If your idea of a car is something bigger than a penalty box, or more powerful than a moped, or maybe slightly fun to drive, then I suggest you get yourself down to your local dealer (assuming he hasn’t already folded), pronto, and buy yourself something pretty. It might just be your last chance for a good long while.
President Obama put his signature to new CAFE rules last week, requiring that by 2016, automakers must meet fleet-wide gas mileage averages of 39 mpg for cars and 30 for trucks. This is easy enough to accomplish — build smaller vehicles with smaller engines. Although I can tell you how well that’s going to go over here in Colorado, where getting trapped behind a Prius (or an Aveo or any other wind-up toy car) on a steep incline means growing a full beard before cresting the hill.
Now imagine a Ford F-150 trying to make it up to the Eisenhower Tunnel with a full load of construction equipment and a two-liter four-banger under the hood. You’ll have facial growth like one of the ZZ Top guys before it’s all over, maybe even if you’re a girl.
If you think I’m exaggerating, think again. The anonymous “Mechanic,” writing for Edmunds, worries that the new CAFE standards
won’t save much fuel and won’t save the planet, but they will crush the life out of the car business. From here on out, cars are going to shrink in size, shrivel in power and grow more expensive.
With a goal of a corporate fleet average of 39 mpg for cars by 2016 model year it’s not just V8s that are dead, but V6s and decent-size fours. Of course all the SUVs and the Camaro, Mustang and Corvette as we know them are doomed, that’s obvious, but so are reasonably size minivans, midsize sedans like the Accord and Camry, and anything fun.

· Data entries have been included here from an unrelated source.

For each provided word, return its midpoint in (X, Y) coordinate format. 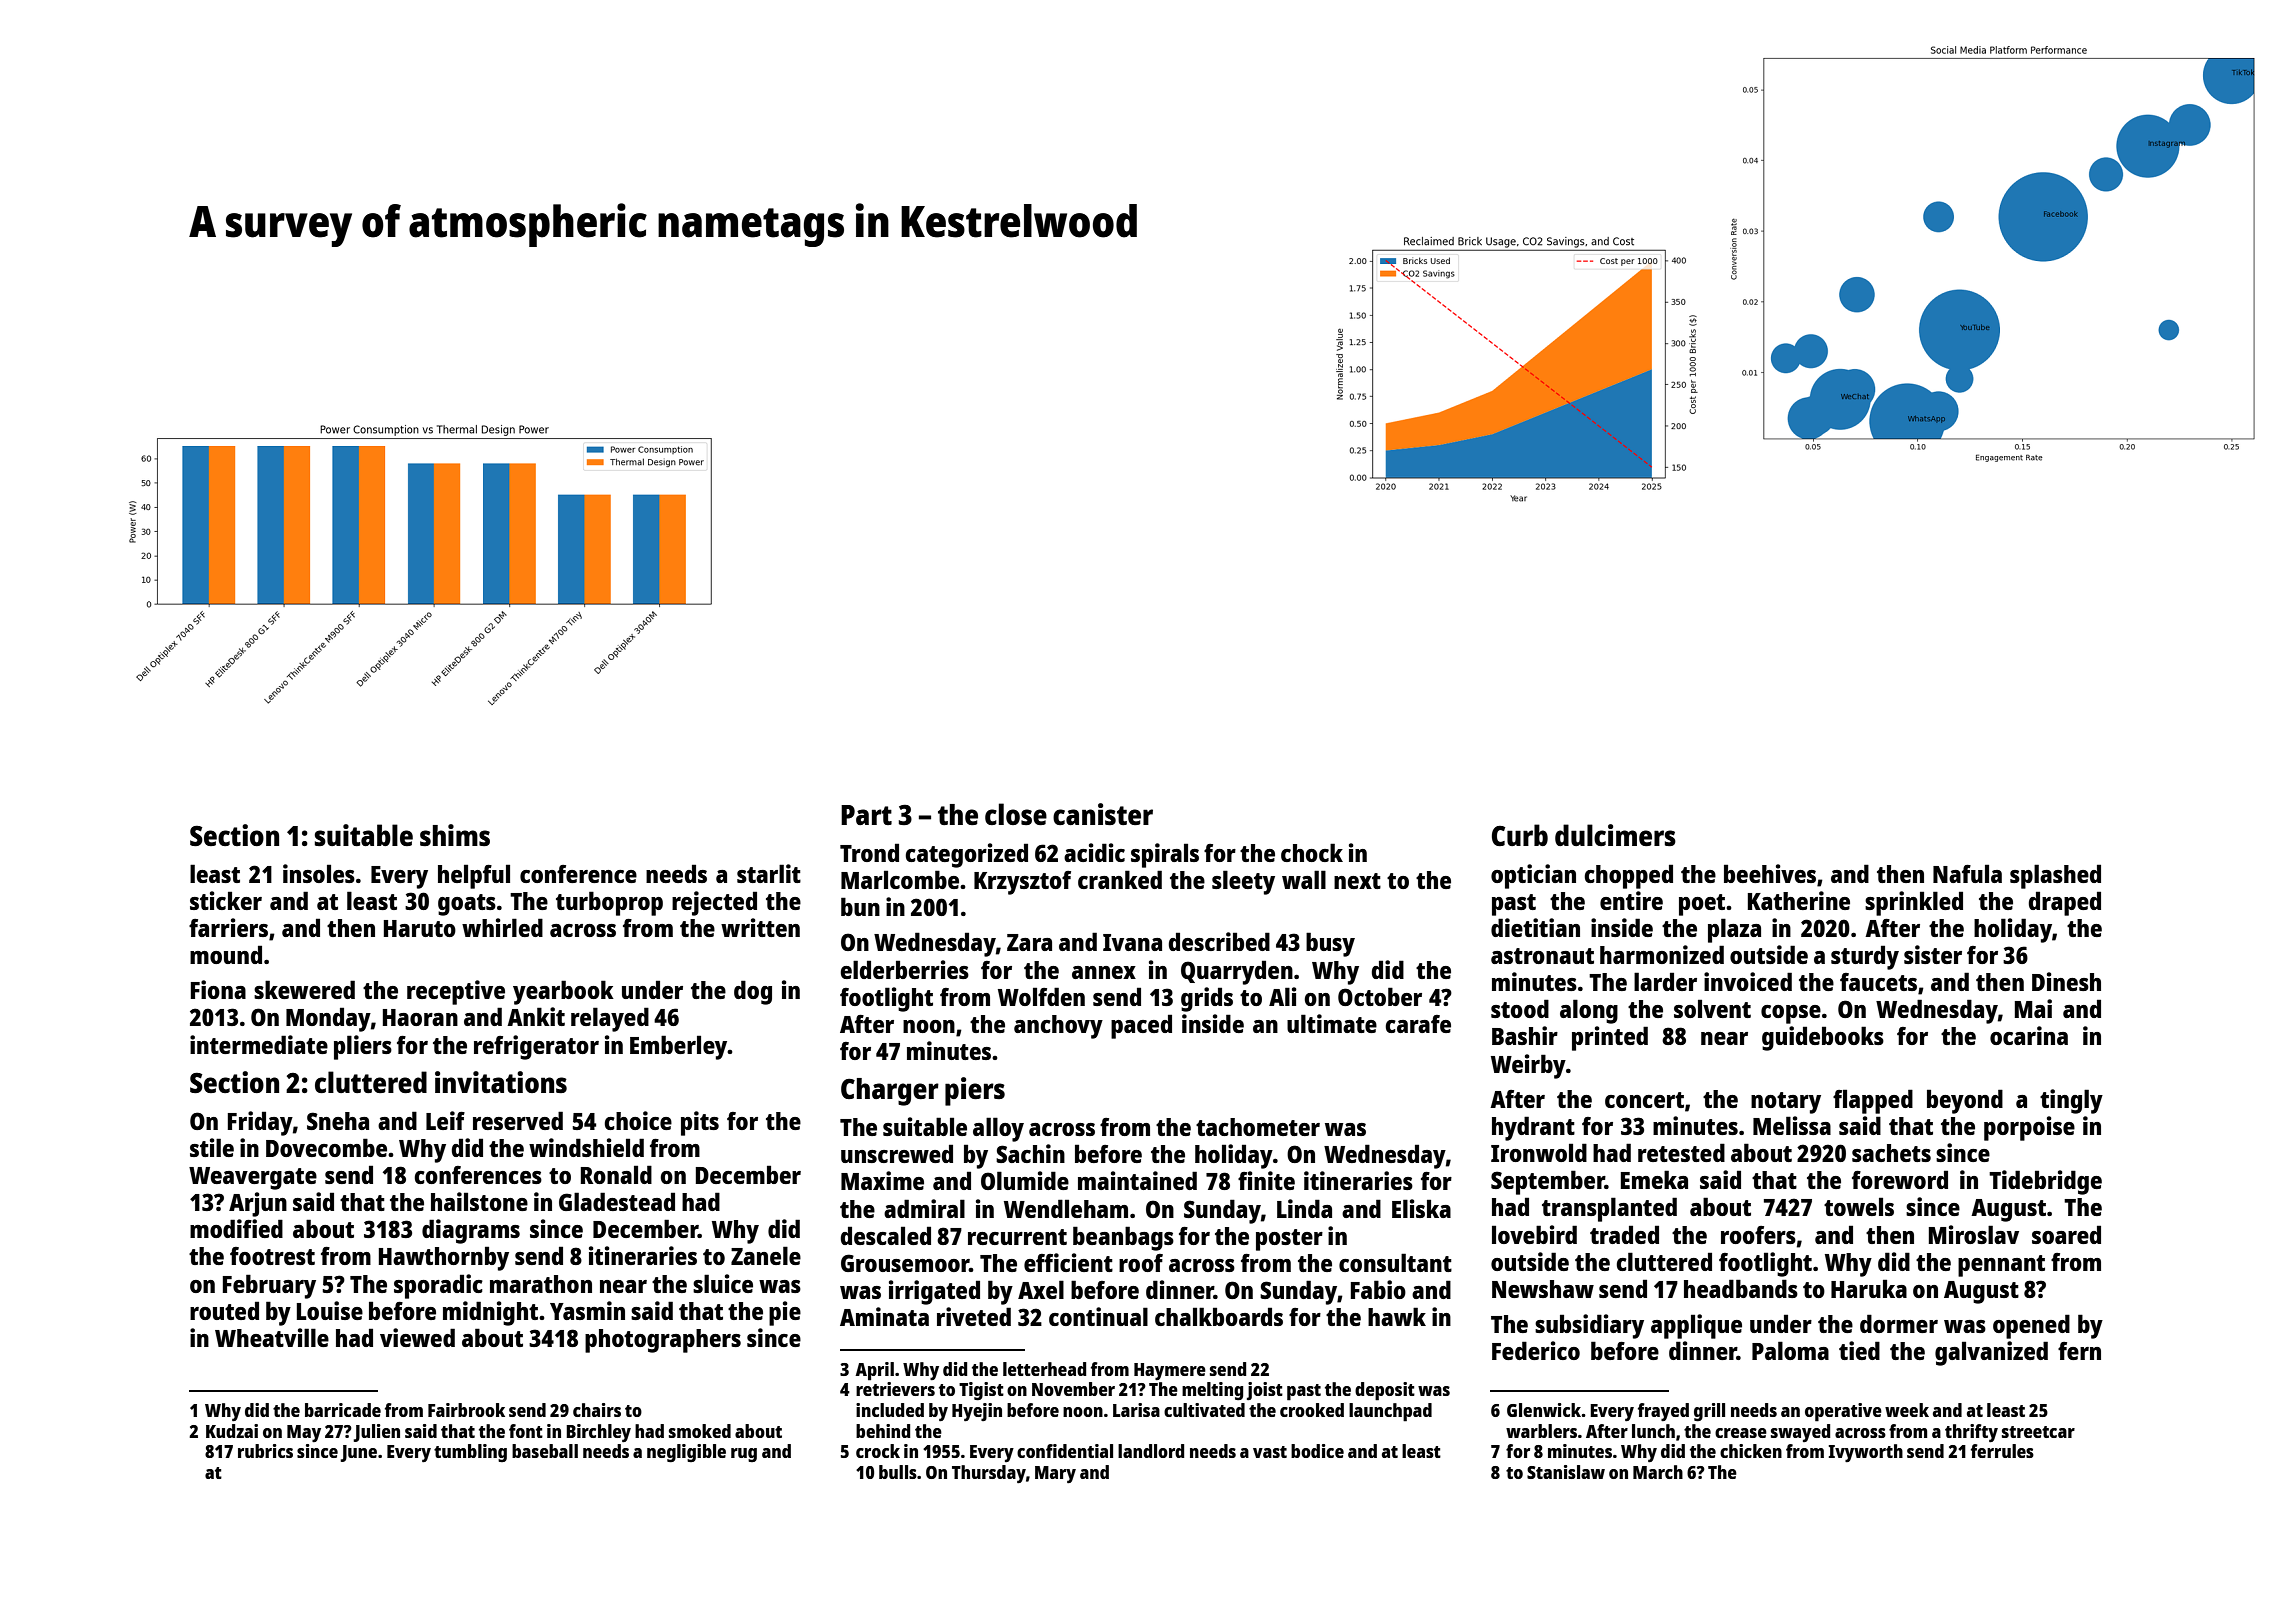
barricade (343, 1410)
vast (1270, 1452)
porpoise (2029, 1128)
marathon (541, 1284)
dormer (1899, 1323)
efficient (1068, 1262)
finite (1266, 1180)
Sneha (338, 1121)
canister (1103, 814)
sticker (226, 900)
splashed (2055, 876)
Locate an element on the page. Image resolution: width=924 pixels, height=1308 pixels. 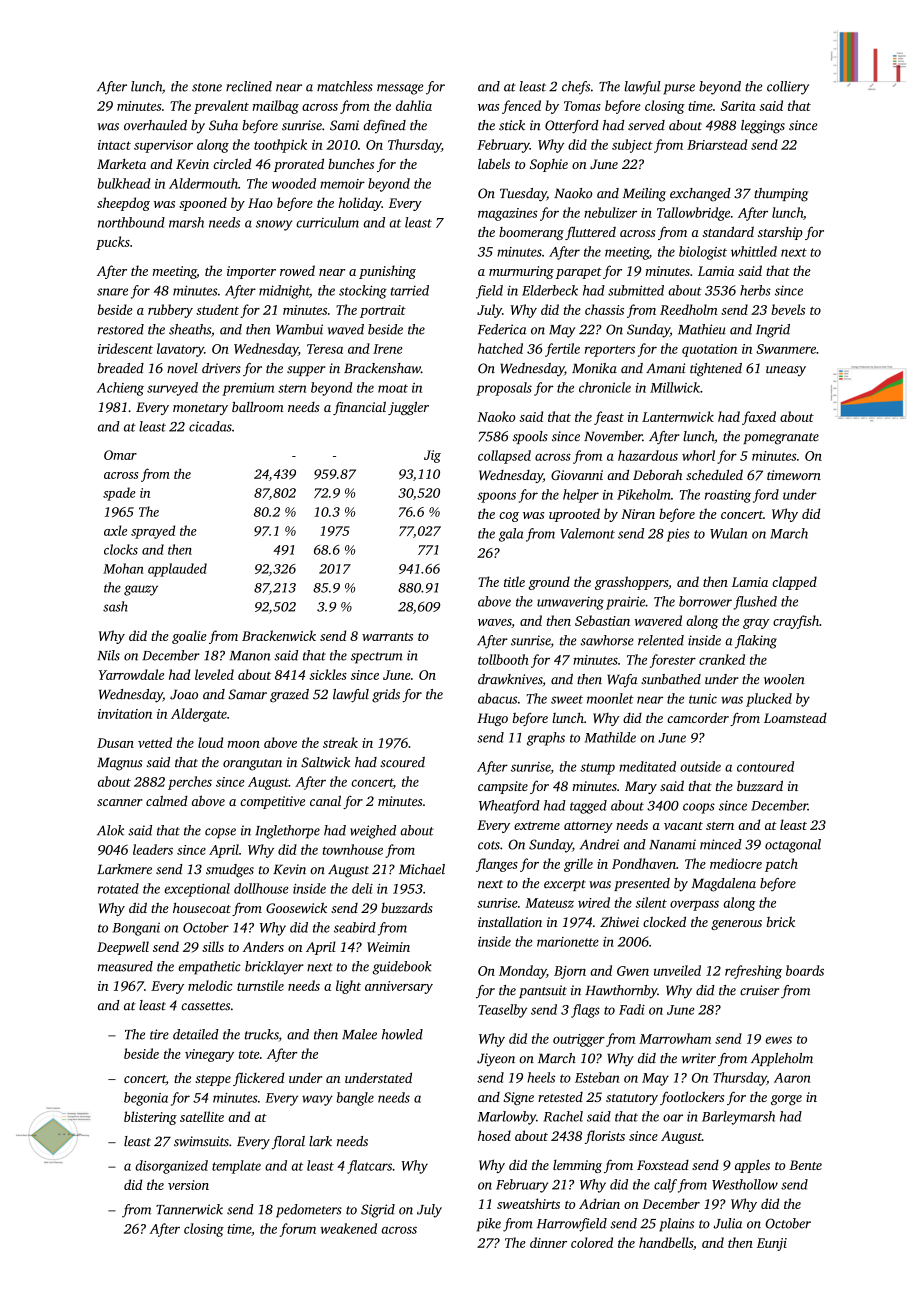
waves is located at coordinates (494, 622).
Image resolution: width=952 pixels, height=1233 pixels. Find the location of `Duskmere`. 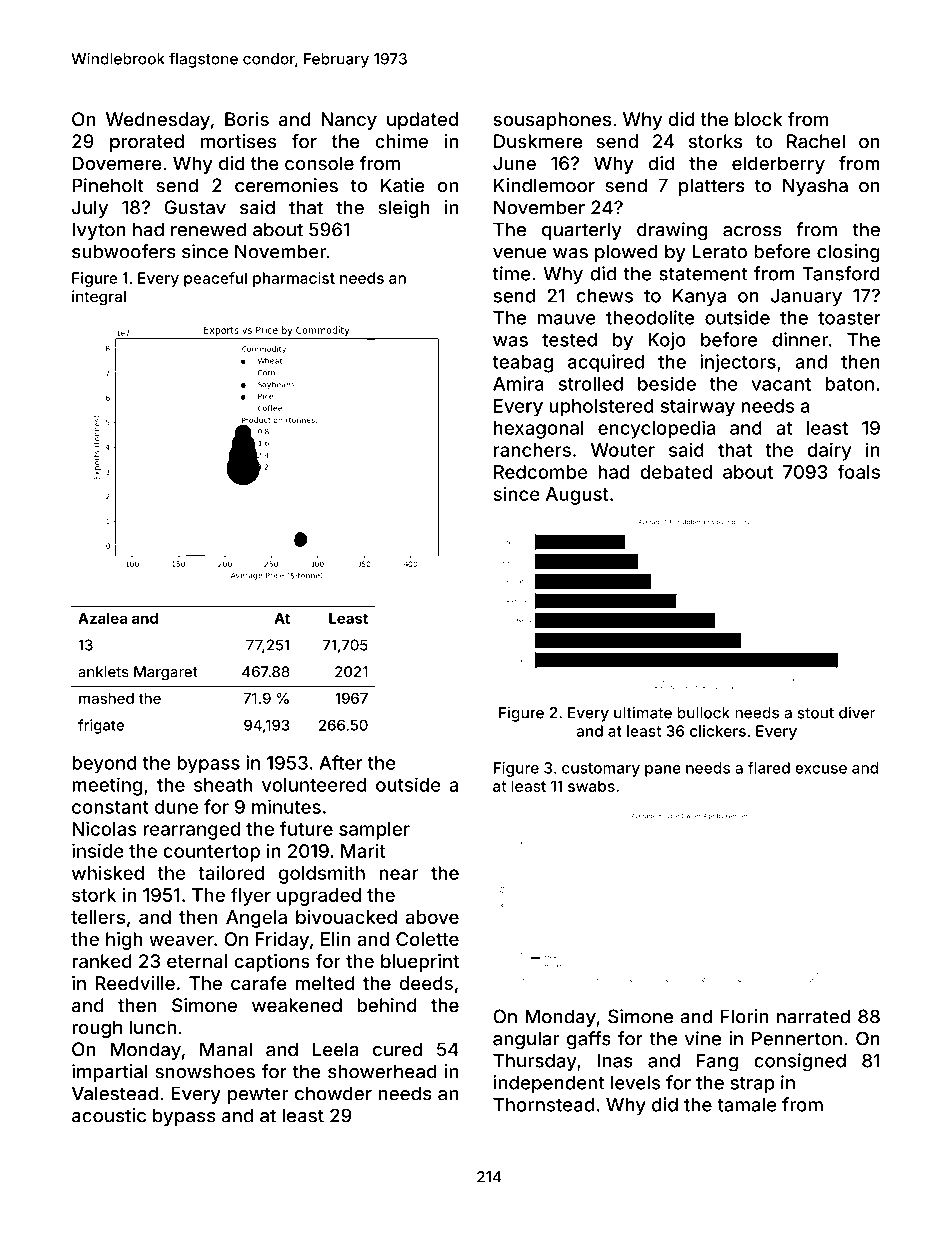

Duskmere is located at coordinates (538, 141).
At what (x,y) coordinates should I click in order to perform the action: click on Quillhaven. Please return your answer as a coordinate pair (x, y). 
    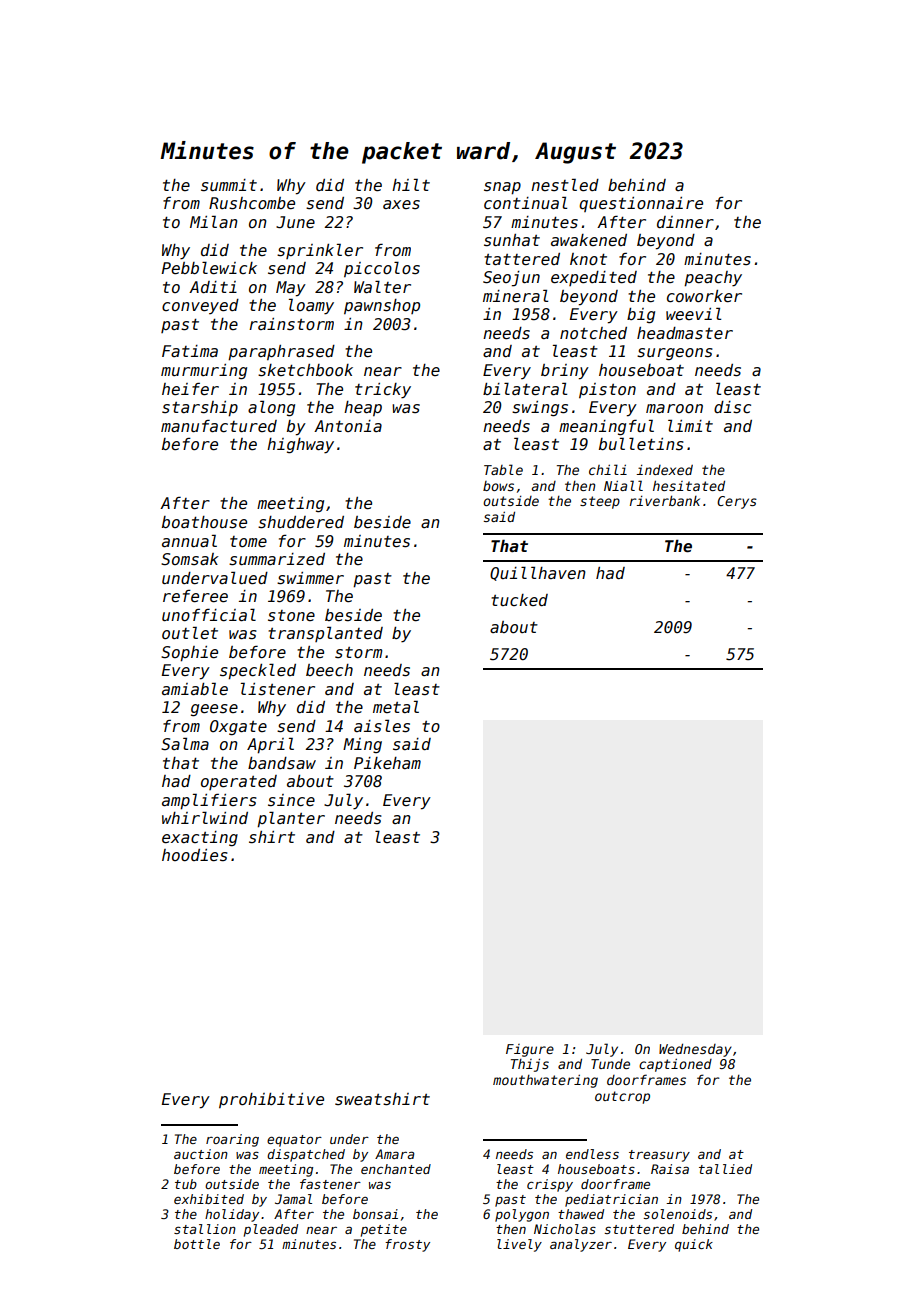
    Looking at the image, I should click on (538, 573).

And if you have even any small interest in seeing what’s left of Detroit survive, now would be a good time to look on Obama’s works, ye mighty, and despair. Chrysler’s plan is to somehow, someday import FIAT’s small cars. GM has never competed well in the small-car segment, and Ford can’t even sell its well-regarded “Euro Focus” domestically at a profit.
Is there a silver pinstripe anywhere in these dark clouds? Yes: There might be cheating. Lots and lots of cheating. What, automakers will game federal regulations to please their customers? Hard to believe, but it does happen. Remember that the whole gas-guzzling SUV craze got all … crazy … under the current CAFE rules, which seemed pretty stringent when they were first written. But as written, minivans and even the PT Cruiser counted under the rules as “trucks,” which meant lighter requirements. That legal trickery probably postponed Chrysler’s bankruptcy by a good twenty years or more.
Of course, it’s too late to save Chrysler now. And anyway, the day where American tastes and preferences rule the day might be over, no matter what our regulations require.
For a century now, most of the best automotive engineers in the world catered to America’s desires for bigger cars with more power. Even German designers at fabled badges like Mercedes-Benz and BMW always kept at least one eye on the American market. The reason: The USA was the world’s largest, most competitive, and most profitable car market. But how do you say “Those days are closing fast” in Mandarin?
It’s never happened before, but thanks to the continuing collapse in demand here (under ten million new cars per year in 2008 and 2009 vs. 16 million new cars sold in 2006) and the quick recovery of the Chinese economy, Chinese consumers are now buying more new cars than Americans are. If Americans can’t buy the cars we want — bigger, more powerful — then we’ll hang on to the cars we have. Meanwhile, China adds millions of “new middle class” consumers every year, stepping up from motorbikes to their first motorcars.
Chinese tastes might soon demand more attention than ours. And that means the best automotive minds in the world working to produce cars for a country where the primary concerns are low prices on euro-style city cars — and screw the environment.
It’s a bleak future for car lovers. While China is leaving the third world, its car needs will be more like Europe’s than ours. Europe is going the way the American left wishes America would (and might be). And America’s once-proud roads might come to look more and more like Cuba’s — strewn with late model cars no one can replace.
So if you’re the kind of guy or gal who hungers for something that’s got a HEMI, or thinks Chevy is as American as apple pie provided it sports an SS badge, or appreciates the smooth revving rumble of eight German cylinders, or believes that life begins at five liters (or more), then make friends with your favorite car and your most-trustworthy mechanic. You might be seeing lots of both of them over the next twenty years.